This has worked fine, every day, for 4 months.
Then, suddenly, and without change to the code, I started getting unpredictable errors, about 4 weeks ago:
url_title = response.css("title::text").extract_first()
AttributeError: 'Response' object has no attribute 'css'
If I run this spider, this error will occur with, say... 3 out of 400 pages.
Then, if immediately run the spider again, those same 3 pages are scraped just fine without error, and 4 totally different pages will return the same error.
Furthermore, if I run the EXACT same spider as below, but replace mapping with just these 7 erroneous landing pages, they are scraped perfectly fine.
Is there something in my code that's not quite right??
I'm going to attach the whole code - sorry in advance!! - I just fear that something I might deem as superfluous may in fact be the cause. So this is the whole thing, but with sensitive data replaced with ####.
I've checked all of the affected pages, and of course the css is valid, and the title is always present.
I've done sudo apt-get update & sudo apt-get dist-upgrade on the server running scrapy, in hopes that this would help. No luck.
import scrapy
from scrapy import signals
from sqlalchemy.orm import sessionmaker
from datetime import date, datetime, timedelta
from scrapy.http.request import Request
from w3lib.url import safe_download_url
from sqlalchemy import and_, or_, not_
import smtplib
from email.MIMEMultipart import MIMEMultipart
from email.MIMEText import MIMEText
from sqlalchemy.engine import create_engine
engine = create_engine('mysql://######:#######localhost/LandingPages', pool_recycle=3600, echo=False)
#conn = engine.connect()
from LandingPageVerifier.models import LandingPagesFacebook, LandingPagesGoogle, LandingPagesSimplifi, LandingPagesScrapeLog, LandingPagesScrapeResults
Session = sessionmaker(bind=engine)
session = Session()
# today = datetime.now().strftime("%Y-%m-%d")
# thisyear = datetime.now().strftime("%Y")
# thismonth = datetime.now().strftime("%m")
# thisday = datetime.now().strftime("%d")
# start = date(year=2019,month=04,day=09)
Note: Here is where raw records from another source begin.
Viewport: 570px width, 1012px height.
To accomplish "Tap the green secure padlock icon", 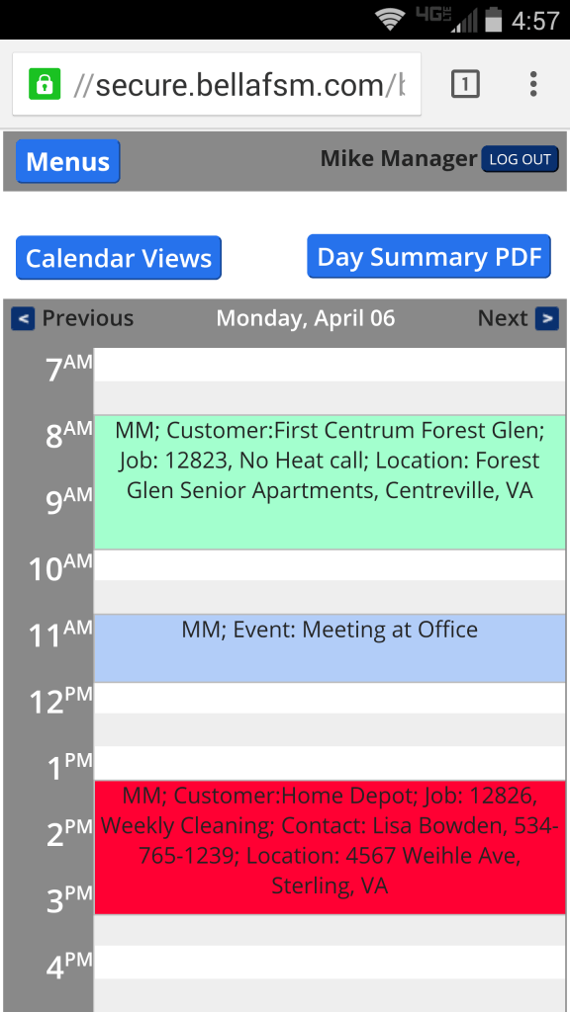I will coord(45,84).
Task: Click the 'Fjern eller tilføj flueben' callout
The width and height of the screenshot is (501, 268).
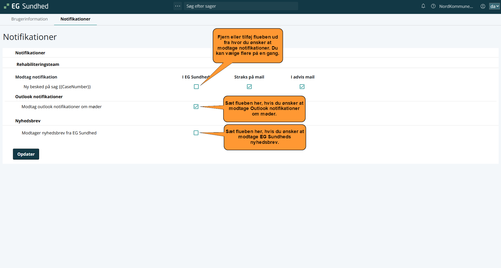Action: click(x=248, y=45)
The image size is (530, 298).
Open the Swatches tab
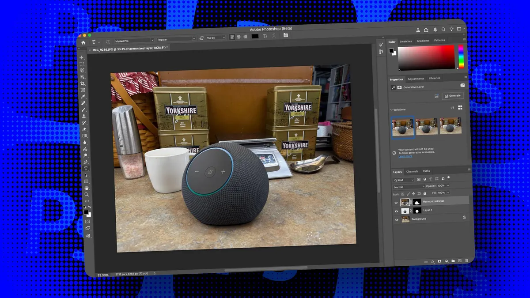click(405, 41)
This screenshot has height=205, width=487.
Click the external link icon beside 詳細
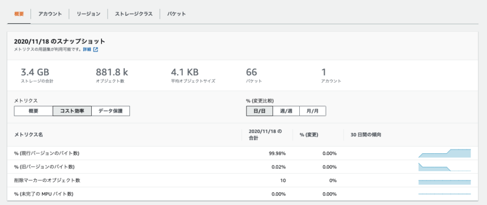pos(96,49)
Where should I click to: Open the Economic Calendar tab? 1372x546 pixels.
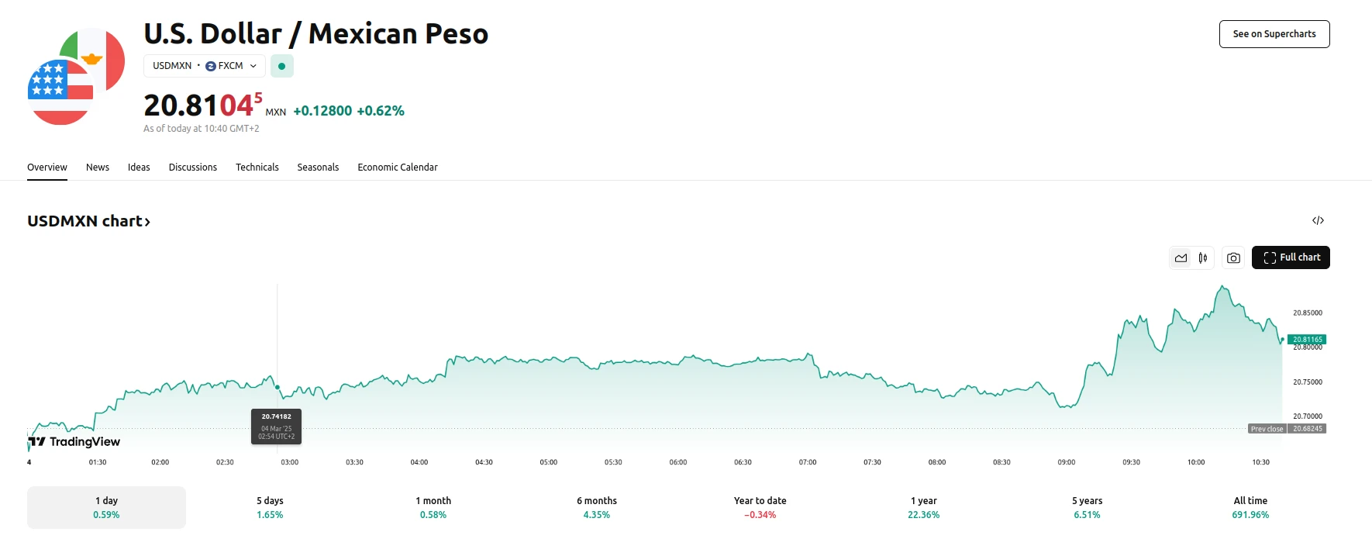[397, 168]
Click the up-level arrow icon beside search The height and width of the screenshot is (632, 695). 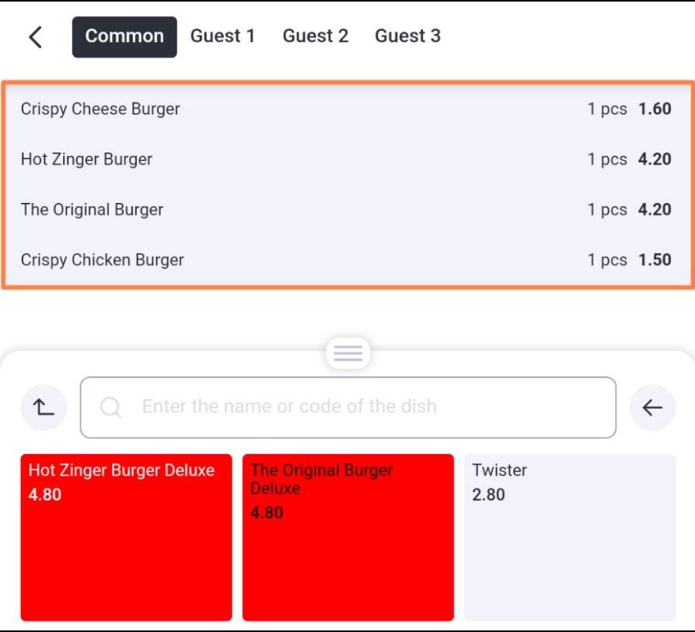pyautogui.click(x=44, y=407)
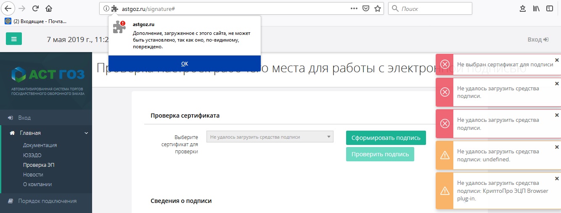Reload the page with the refresh icon
This screenshot has width=561, height=213.
(36, 8)
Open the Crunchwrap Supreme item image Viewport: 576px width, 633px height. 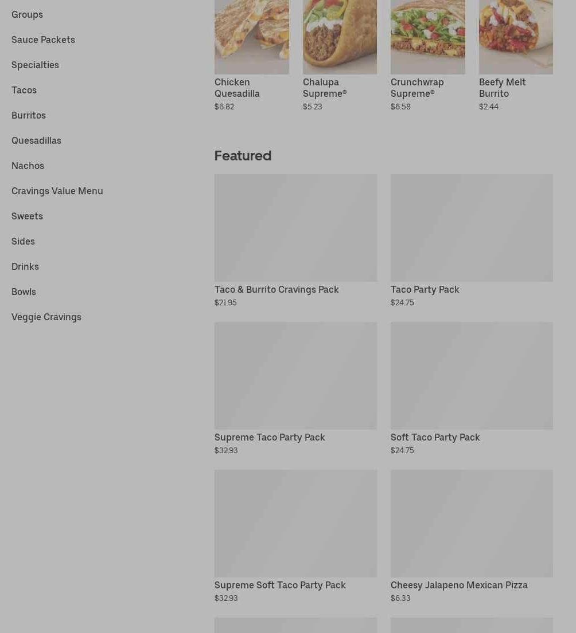pos(427,37)
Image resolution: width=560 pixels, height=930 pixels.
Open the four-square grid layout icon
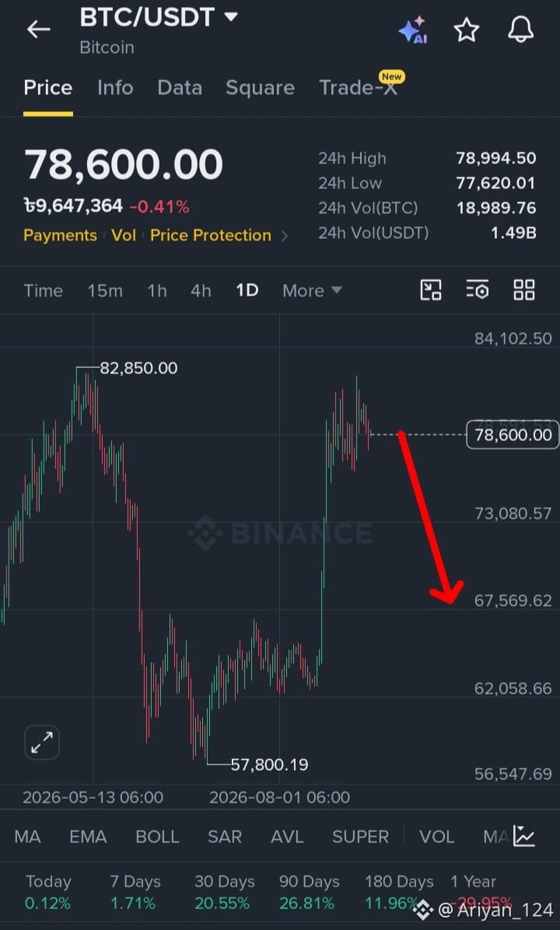[x=523, y=290]
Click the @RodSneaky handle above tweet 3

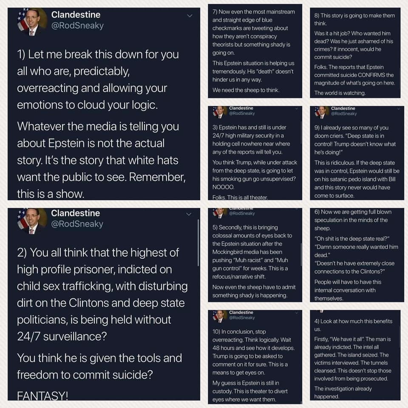242,113
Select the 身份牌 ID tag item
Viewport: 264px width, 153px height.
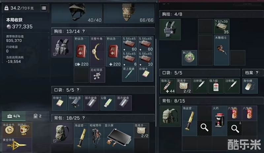click(250, 86)
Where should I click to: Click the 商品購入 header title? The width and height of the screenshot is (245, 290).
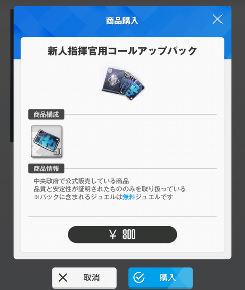coord(123,21)
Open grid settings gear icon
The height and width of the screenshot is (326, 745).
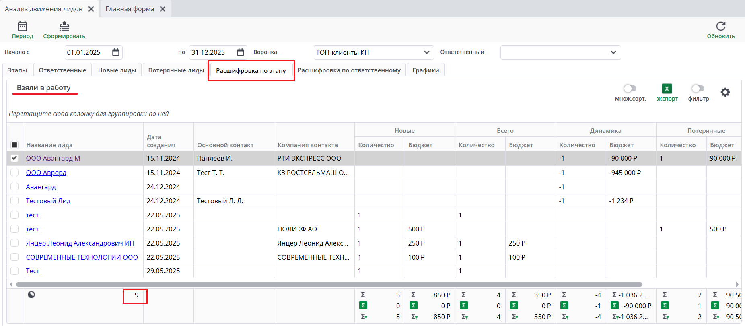(725, 93)
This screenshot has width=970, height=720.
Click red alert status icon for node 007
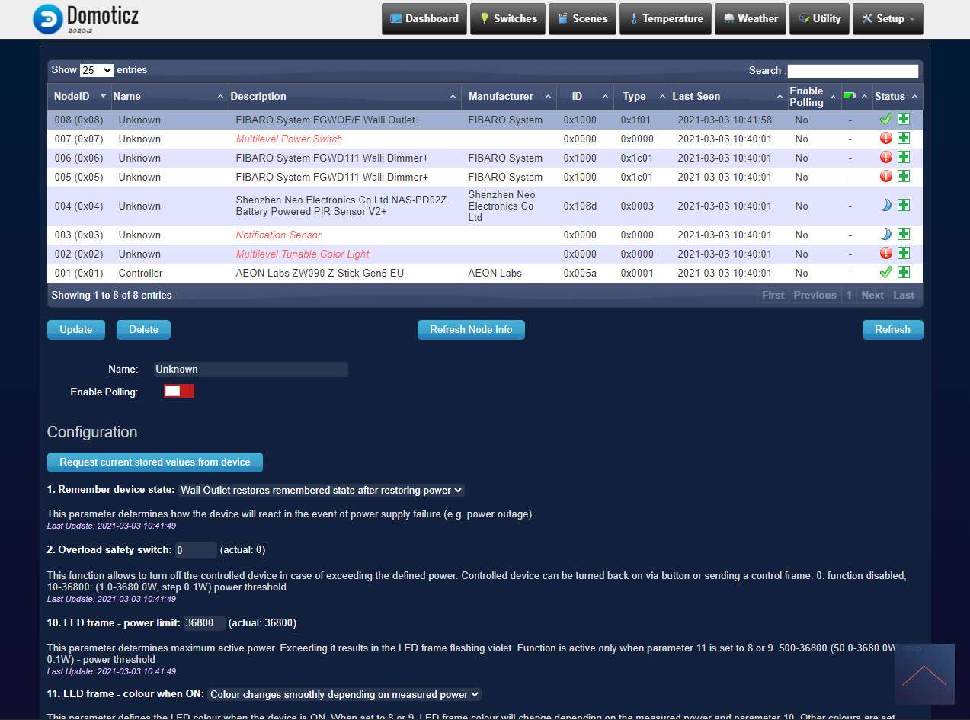(x=885, y=138)
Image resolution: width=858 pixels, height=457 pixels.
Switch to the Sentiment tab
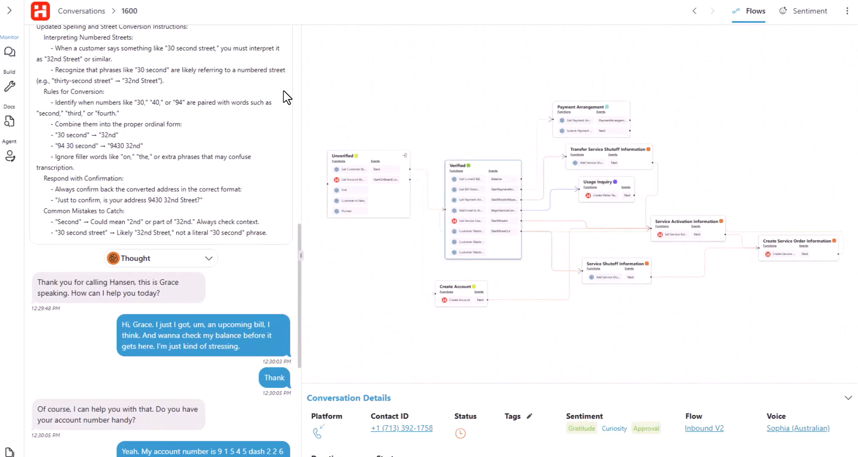click(803, 11)
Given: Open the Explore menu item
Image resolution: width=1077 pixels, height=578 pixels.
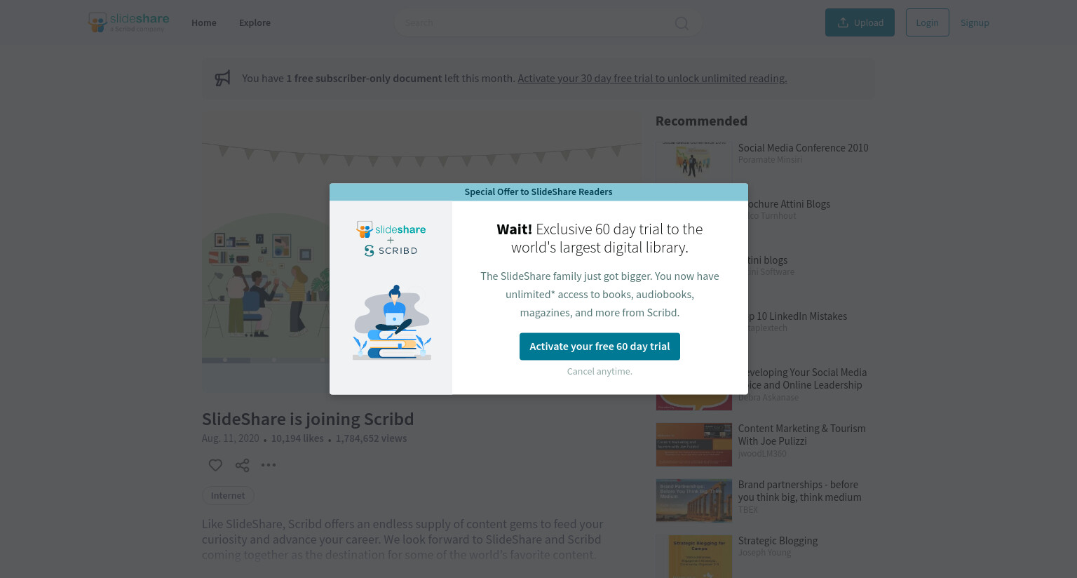Looking at the screenshot, I should (x=255, y=22).
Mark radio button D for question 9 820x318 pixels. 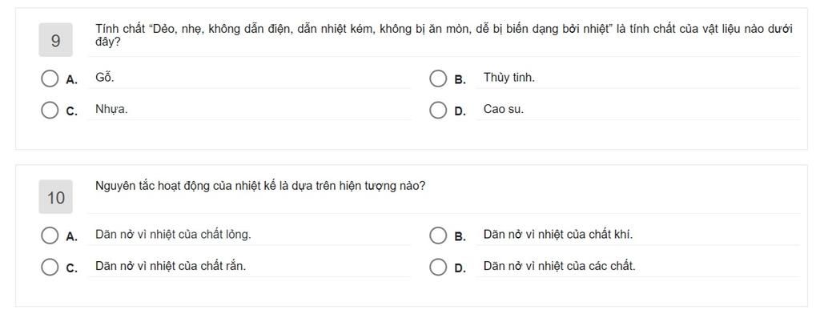tap(438, 111)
todays_datetime = datetime(datetime.today().year, datetime.today().month, datetime.today().day)
print todays_datetime
landingpages_today_fb = session.query(LandingPagesFacebook).filter(LandingPagesFacebook.created_on >= todays_datetime).all()
landingpages_today_google = session.query(LandingPagesGoogle).filter(LandingPagesGoogle.created_on >= todays_datetime).all()
landingpages_today_simplifi = session.query(LandingPagesSimplifi).filter(LandingPagesSimplifi.created_on >= todays_datetime).all()
session.close()
#Mix 'em together!
landingpages_today = landingpages_today_fb + landingpages_today_google + landingpages_today_simplifi
#landingpages_today = landingpages_today_fb
#Do some iterating and formatting work
landingpages_today = [(u.ad_url_full, u.client_id) for u in landingpages_today]
#print landingpages_today
landingpages_today = list(set(landingpages_today))
#print 'Unique pages: '
#print landingpages_today
# unique_landingpages = [(u[0]) for u in landingpages_today]
# unique_landingpage_client = [(u[1]) for u in landingpages_today]
# print 'Pages----->', len(unique_landingpages)
class LandingPage004Spider(scrapy.Spider):
name='LandingPage004Spider'
#classmethod
def from_crawler(cls, crawler, *args, **kwargs):
spider = super(LandingPage004Spider, cls).from_crawler(crawler, *args, **kwargs)
#crawler.signals.connect(spider.spider_opened, signals.spider_opened)
crawler.signals.connect(spider.spider_closed, signals.spider_closed)
return spider
def spider_closed(self, spider):
#stats = spider.crawler.stats.get_stats()
stats = spider.crawler.stats.get_value('item_scraped_count'),
Session = sessionmaker(bind=engine)
session = Session()
logitem = LandingPagesScrapeLog(scrape_count = spider.crawler.stats.get_value('item_scraped_count'),
is200 = spider.crawler.stats.get_value('downloader/response_status_count/200'),
is400 = spider.crawler.stats.get_value('downloader/response_status_count/400'),
is403 = spider.crawler.stats.get_value('downloader/response_status_count/403'),
is404 = spider.crawler.stats.get_value('downloader/response_status_count/404'),
is500 = spider.crawler.stats.get_value('downloader/response_status_count/500'),
scrapy_errors = spider.crawler.stats.get_value('log_count/ERROR'),
scrapy_criticals = spider.crawler.stats.get_value('log_count/CRITICAL'),
)
session.add(logitem)
session.commit()
session.close()
#mapping = landingpages_today
handle_httpstatus_list = [200, 302, 404, 400, 500]
start_urls = []
def start_requests(self):
for url, client_id in self.mapping:
yield Request(url, callback=self.parse, meta={'client_id': client_id})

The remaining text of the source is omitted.